╭─ STORED DATA

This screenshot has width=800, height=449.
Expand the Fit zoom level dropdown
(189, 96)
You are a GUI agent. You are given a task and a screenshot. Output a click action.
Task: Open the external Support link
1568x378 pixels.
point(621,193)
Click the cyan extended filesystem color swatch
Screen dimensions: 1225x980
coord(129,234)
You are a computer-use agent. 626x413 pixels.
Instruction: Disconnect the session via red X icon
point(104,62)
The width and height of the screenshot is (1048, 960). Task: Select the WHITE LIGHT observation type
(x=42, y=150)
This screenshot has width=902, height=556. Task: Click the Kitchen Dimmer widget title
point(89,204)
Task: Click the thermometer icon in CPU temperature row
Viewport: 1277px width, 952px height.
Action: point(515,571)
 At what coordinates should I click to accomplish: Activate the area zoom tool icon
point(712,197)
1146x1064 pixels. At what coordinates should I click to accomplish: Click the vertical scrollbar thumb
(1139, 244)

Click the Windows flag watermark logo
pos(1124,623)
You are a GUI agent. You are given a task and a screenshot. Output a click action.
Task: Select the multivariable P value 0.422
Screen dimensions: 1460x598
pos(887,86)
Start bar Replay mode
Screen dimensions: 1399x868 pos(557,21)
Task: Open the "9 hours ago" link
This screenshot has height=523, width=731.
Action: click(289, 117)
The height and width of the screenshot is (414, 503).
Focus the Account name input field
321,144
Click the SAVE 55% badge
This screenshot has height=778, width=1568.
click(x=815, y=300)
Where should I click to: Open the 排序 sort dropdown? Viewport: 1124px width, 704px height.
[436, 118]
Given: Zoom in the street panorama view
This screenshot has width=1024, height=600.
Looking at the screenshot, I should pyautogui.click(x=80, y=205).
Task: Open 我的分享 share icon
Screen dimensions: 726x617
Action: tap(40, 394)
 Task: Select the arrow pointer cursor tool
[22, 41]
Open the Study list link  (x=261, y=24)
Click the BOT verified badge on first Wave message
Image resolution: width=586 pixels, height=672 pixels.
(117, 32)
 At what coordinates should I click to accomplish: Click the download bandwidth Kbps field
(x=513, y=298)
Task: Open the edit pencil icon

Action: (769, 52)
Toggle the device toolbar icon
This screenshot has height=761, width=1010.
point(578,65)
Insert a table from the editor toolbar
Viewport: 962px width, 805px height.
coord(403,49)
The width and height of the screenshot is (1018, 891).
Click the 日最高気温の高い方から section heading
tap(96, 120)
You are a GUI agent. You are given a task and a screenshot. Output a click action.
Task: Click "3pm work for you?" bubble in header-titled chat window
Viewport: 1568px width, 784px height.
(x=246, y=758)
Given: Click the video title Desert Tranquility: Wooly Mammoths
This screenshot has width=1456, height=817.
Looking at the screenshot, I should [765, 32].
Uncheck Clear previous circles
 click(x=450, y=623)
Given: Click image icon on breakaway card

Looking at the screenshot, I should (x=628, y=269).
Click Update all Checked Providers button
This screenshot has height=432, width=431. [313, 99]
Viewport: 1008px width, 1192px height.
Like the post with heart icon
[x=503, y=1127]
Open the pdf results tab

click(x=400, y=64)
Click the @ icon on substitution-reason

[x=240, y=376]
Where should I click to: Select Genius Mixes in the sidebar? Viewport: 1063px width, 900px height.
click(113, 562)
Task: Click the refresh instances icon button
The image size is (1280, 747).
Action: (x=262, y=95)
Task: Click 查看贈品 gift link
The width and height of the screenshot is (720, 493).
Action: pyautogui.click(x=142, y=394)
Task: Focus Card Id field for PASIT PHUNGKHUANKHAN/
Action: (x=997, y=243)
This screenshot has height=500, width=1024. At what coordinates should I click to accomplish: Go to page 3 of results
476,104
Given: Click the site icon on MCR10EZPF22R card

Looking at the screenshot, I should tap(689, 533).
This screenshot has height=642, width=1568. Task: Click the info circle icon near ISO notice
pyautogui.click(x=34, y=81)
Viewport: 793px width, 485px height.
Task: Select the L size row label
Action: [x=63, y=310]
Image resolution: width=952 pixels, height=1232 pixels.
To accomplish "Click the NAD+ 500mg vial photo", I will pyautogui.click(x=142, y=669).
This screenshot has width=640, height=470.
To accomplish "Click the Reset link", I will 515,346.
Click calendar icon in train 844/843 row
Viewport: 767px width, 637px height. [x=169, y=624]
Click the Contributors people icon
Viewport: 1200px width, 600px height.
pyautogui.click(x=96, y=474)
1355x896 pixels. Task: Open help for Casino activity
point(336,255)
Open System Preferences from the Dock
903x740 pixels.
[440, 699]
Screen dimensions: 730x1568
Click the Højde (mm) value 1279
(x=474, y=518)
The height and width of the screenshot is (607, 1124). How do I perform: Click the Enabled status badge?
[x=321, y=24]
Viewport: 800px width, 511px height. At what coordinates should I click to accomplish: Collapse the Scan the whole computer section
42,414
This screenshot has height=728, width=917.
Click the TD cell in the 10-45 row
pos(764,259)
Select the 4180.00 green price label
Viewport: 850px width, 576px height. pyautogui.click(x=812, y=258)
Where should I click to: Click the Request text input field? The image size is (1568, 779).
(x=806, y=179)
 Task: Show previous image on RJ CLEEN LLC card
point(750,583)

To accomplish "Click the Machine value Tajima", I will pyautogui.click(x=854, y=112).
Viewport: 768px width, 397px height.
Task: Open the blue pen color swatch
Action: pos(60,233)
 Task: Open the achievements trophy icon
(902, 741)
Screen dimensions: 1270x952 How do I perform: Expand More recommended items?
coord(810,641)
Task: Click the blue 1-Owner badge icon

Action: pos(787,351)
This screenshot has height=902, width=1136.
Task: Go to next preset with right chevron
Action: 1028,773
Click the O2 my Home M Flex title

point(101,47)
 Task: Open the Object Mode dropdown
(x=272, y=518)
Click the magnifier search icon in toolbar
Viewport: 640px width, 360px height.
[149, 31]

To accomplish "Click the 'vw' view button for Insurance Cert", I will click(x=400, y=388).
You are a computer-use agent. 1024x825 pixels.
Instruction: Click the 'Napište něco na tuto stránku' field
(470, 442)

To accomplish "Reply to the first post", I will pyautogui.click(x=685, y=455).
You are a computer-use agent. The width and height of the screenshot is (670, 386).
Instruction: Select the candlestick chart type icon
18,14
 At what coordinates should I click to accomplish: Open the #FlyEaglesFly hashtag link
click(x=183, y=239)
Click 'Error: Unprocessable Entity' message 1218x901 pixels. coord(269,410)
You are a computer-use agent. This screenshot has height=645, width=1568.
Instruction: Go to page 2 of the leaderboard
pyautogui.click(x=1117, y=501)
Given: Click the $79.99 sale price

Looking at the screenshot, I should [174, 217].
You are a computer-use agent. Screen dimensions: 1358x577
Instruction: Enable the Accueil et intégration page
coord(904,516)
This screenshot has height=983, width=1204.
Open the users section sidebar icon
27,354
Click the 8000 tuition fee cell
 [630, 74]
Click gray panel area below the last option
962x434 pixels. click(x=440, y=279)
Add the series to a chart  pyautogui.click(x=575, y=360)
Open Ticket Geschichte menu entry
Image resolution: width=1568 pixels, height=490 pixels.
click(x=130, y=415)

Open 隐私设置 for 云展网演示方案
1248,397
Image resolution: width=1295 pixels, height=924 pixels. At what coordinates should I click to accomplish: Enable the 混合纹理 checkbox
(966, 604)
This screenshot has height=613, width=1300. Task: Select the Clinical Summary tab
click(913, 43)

╰─

> **ACTIVITY**:
The answer is the line containing "Image resolution: width=1295" together with every line after it in the records, repeated exactly and with nothing else.

> **ANSWER TO THE PROBLEM**:
Image resolution: width=1295 pixels, height=924 pixels. At what coordinates should I click to accomplish: Enable the 混合纹理 checkbox
(966, 604)
This screenshot has height=613, width=1300. Task: Select the Clinical Summary tab
click(913, 43)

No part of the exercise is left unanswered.